The morning we went into the ER, I had the sense to pick a book out of the Amazon Box that had come a couple days before (Happy Birthday to ME!). I picked out "Princess Academy: Palace of Stone" by Shannon Hale. This was a book I had been looking forward to, since I enjoyed the first "Princess Academy" so much. This was sweet at the beginning with all the emotions of Miri leaving home, but quickly moved on to much more intriguing circumstances as Miri's old loyalties are tested and new friends are made. By the time I was on page 20, my son was in the OR and Miri's adventure with the revolutionaries in Danland kept me from pacing and generally stressing out. After we were settled in his hospital room, I soon opened the book. I had to know who Miri chose to align herself with. I loved the multi-tiered ending. Lots of excitement and tension. It ended so perfectly. Such a great book that can engage lots of discussion about loyalty and deception in friendships. How loyal, how truthful are we? Which friends deserve more loyalty and more openness?
Once I had finished licking my literary fingers, I moved on to "Farwalker's Quest" by Joni Sensel. This was such a great adventure book with both a girl and boy as the main characters. It had so many of the elements that I love. The heroine went through the wringer, but still proved so courageous! And the hero/boy was a great character. Loved him. I think this book was intended for Middle Grade, but the earlier chapters recount the heroine's kidnapping, reports the murder of her mother and the vandalism/desecration of her village. I know my 12 year old is a bit sensitive for it yet. One of the original "badguys" becomes more and more gray, until he becomes trustworthy. It was a wonderful ride for me, but I know another of my children who could totally take it the wrong way at his developmental stage right now. So, use your judgement. Great story for the mature middle grader and YA.
So, a few days into my son's hospital stay, I was back at my house for a change of clothes and a new novel.

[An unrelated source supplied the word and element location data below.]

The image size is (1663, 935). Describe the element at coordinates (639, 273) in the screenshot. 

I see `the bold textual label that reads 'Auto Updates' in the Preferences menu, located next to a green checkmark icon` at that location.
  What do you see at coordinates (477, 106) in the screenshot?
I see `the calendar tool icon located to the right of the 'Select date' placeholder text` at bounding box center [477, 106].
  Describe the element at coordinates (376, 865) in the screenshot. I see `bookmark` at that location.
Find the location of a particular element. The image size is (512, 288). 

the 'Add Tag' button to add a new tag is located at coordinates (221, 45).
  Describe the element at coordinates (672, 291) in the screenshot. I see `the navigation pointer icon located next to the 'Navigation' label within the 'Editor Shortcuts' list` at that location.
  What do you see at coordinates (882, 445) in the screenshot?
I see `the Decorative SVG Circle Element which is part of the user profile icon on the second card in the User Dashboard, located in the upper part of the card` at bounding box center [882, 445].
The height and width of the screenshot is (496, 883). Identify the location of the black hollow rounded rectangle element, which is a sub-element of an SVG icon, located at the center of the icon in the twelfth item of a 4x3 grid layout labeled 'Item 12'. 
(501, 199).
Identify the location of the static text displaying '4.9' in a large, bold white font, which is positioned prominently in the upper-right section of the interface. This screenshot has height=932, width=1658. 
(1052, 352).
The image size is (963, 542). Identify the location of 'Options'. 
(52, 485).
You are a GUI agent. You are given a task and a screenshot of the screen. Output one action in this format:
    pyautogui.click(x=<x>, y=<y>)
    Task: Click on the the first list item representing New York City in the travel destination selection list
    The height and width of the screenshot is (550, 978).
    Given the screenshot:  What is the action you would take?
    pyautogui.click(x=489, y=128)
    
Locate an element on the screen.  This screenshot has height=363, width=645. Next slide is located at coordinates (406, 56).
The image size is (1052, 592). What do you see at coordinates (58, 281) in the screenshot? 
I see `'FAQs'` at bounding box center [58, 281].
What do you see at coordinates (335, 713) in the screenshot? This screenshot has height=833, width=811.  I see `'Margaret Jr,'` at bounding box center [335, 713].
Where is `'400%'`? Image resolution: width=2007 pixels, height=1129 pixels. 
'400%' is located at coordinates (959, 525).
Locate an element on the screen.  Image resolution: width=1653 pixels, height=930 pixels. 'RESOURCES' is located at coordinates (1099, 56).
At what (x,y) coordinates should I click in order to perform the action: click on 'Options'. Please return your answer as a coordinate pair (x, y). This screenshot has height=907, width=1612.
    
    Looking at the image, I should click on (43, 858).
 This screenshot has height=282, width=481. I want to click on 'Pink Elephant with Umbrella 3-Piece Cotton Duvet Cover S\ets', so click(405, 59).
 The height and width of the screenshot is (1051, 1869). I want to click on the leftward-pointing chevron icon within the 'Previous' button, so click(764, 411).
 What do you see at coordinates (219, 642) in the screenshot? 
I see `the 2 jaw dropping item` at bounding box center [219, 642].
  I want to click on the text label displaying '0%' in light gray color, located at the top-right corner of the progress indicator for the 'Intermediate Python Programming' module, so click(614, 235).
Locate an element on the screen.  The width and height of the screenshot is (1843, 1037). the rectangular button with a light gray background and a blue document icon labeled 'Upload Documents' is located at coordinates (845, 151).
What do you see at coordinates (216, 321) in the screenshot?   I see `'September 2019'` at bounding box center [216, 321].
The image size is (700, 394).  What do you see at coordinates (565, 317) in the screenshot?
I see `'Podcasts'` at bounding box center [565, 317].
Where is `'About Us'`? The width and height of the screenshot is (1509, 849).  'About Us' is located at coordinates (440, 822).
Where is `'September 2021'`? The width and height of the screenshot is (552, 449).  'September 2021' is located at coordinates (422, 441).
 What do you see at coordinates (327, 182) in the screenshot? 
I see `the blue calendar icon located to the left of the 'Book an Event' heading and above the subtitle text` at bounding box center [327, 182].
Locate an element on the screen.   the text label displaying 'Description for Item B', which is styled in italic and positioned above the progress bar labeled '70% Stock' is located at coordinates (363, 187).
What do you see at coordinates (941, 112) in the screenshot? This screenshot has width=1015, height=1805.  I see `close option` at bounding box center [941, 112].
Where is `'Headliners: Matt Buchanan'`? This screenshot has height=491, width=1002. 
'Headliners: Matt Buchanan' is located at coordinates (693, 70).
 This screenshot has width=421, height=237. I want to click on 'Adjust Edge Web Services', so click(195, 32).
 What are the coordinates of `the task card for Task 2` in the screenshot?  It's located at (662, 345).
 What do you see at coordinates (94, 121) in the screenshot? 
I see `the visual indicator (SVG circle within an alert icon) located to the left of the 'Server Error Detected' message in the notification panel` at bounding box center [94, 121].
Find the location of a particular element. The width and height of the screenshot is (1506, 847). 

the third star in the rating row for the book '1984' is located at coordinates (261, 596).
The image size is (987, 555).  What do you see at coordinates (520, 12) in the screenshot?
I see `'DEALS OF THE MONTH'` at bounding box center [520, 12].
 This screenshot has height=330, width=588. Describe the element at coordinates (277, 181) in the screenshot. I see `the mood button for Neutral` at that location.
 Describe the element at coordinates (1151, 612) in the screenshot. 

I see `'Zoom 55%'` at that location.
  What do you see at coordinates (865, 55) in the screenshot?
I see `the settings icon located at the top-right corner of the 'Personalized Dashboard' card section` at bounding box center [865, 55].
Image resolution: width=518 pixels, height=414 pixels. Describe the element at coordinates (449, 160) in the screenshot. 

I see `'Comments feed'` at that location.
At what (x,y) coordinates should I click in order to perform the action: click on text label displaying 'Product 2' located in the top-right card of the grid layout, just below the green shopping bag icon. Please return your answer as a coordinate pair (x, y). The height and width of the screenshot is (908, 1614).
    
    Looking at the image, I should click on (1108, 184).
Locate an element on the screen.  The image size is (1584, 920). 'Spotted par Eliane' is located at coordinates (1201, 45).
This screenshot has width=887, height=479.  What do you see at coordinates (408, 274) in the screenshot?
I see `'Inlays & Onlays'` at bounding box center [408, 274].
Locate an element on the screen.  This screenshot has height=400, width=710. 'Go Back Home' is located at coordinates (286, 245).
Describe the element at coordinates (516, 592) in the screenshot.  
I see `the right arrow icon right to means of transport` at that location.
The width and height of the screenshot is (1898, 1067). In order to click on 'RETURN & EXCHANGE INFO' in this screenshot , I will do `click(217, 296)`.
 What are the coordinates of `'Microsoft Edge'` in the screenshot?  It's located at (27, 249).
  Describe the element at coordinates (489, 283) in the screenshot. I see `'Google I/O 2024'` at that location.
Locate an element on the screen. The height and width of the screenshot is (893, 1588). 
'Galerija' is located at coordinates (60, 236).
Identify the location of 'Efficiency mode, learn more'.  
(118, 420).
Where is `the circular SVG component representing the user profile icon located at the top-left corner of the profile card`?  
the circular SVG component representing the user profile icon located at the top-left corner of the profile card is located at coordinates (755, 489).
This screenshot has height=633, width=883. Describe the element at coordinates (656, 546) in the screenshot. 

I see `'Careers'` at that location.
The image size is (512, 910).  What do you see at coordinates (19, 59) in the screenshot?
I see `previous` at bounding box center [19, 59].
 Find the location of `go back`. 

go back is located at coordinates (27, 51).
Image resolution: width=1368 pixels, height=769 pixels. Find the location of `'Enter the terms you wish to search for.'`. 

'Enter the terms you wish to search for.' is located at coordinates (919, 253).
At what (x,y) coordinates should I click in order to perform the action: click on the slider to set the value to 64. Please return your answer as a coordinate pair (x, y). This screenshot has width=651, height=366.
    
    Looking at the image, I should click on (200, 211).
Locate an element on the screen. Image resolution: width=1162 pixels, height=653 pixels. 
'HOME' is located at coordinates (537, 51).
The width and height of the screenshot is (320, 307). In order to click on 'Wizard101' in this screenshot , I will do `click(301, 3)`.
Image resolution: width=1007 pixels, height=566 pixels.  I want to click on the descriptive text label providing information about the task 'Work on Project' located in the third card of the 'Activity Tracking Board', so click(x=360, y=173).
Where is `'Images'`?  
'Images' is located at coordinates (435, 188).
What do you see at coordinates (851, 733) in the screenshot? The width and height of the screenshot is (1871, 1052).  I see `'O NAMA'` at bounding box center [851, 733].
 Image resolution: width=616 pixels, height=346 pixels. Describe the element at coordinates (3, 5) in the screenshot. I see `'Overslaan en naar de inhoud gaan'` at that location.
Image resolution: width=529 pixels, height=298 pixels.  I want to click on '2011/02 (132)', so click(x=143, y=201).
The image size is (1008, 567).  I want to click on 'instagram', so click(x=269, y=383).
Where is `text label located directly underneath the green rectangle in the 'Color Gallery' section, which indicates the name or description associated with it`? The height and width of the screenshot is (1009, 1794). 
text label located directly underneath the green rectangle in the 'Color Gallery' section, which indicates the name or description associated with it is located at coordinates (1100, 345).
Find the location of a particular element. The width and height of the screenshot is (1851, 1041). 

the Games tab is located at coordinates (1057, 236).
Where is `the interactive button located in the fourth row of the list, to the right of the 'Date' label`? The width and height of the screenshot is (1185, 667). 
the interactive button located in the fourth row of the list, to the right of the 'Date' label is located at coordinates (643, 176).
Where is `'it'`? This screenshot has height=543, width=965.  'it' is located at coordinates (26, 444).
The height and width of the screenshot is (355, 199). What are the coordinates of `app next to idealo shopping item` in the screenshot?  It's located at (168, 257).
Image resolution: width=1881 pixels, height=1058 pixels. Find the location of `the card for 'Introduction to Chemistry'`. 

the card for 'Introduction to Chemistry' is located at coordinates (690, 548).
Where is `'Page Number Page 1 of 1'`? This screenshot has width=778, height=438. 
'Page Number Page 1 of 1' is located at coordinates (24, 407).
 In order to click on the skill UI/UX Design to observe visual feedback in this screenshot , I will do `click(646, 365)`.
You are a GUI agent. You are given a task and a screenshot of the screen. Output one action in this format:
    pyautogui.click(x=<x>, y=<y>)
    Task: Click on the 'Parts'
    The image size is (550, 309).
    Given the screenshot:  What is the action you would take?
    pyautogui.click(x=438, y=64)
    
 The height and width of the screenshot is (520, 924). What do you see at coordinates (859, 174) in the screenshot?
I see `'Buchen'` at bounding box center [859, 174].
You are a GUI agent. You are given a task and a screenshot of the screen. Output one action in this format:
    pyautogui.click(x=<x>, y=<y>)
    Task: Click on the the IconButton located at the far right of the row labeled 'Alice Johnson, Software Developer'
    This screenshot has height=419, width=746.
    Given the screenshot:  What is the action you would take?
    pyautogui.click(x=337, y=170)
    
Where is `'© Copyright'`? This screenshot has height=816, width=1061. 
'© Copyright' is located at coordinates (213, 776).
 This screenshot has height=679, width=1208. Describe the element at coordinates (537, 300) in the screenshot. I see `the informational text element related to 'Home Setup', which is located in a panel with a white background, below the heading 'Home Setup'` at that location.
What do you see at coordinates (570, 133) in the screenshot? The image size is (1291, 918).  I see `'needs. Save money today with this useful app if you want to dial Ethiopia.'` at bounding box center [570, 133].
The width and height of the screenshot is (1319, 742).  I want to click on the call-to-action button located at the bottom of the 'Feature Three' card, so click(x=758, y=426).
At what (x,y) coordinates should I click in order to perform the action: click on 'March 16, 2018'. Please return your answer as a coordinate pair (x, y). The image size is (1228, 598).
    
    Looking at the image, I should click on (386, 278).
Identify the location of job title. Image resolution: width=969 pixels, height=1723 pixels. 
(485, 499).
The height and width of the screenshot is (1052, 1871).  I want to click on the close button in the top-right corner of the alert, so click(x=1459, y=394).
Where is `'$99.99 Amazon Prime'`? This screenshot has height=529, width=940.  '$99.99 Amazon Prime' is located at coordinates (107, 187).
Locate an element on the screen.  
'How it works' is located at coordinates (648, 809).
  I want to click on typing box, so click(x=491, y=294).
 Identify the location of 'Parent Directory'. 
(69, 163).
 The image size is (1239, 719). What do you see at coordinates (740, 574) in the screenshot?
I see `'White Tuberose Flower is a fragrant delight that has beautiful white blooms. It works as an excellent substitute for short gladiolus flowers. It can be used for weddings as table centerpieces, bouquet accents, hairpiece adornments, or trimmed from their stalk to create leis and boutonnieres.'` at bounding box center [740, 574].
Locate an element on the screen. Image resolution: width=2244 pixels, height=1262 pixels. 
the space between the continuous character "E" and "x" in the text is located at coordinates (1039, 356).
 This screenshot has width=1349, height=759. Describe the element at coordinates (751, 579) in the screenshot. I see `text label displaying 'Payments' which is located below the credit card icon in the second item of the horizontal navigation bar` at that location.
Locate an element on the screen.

I chose "The False Prince" by Jennifer Nielsen, and I am soooo glad I did! This was an amazing story of danger, intrigue and disguise. Four orphans are chosen by a shady nobleman to learn the traits of the prince who died a few years before. It is a cutthroat competition where one will win and claim the throne (Anastasia style) and the rest will have to be...silenced. I want so much to share spoilers, but I will sit on my hands (for a moment) and resist the urge. Just have to say that the plotting (writing-wise and otherwise) was so wonderfully woven. I suspected the truth and LOVED the big reveal 3/4 of the way into the book. So very satisfying. This one got me through the wait next to the MRI and later in Radiology as a PICC line was inserted into my kiddo's arm. But the story and the characters (especially Sage) were so powerful, it was easy to immerse myself into the world Jennifer Nielsen created.
By the time I finished it, the hospital was starting to feel like home (kinda) and we got past the seriousness of all the sicky-stuff. Having a great book as a distraction helped, so that we could laugh and get silly and take pictures like this:
I just have to add one more book to this list. I have been reading "The Dragon's Tooth" by N.D. Wilson the past week. Oh Boy! That was a fun read! After about forty-some pages, I realized this was a retelling of "Treasure Island". It was all there, the lonely boy, the ramshackle inn, the mysterious guest with a nickname of Billy Bones. I was already interested, but at that point, you could not have pried the book out of my hand. (Though I did set it down for meal-prep and writing work and mothering and sleep.) But whenever I could find an excuse, it was in my lap and I was right with Cyrus and his sister, trying to figure out where the talented Mr. Wilson was going to take this creepy, adventuresome tale. When the character Big Ben Stirling shows up in the kitchen of the secret society, I laughed out loud. Loved the clever writing and fabulous characters and wonderfully elaborate world. I highly recommend it to thrill-seeking MG readers and up.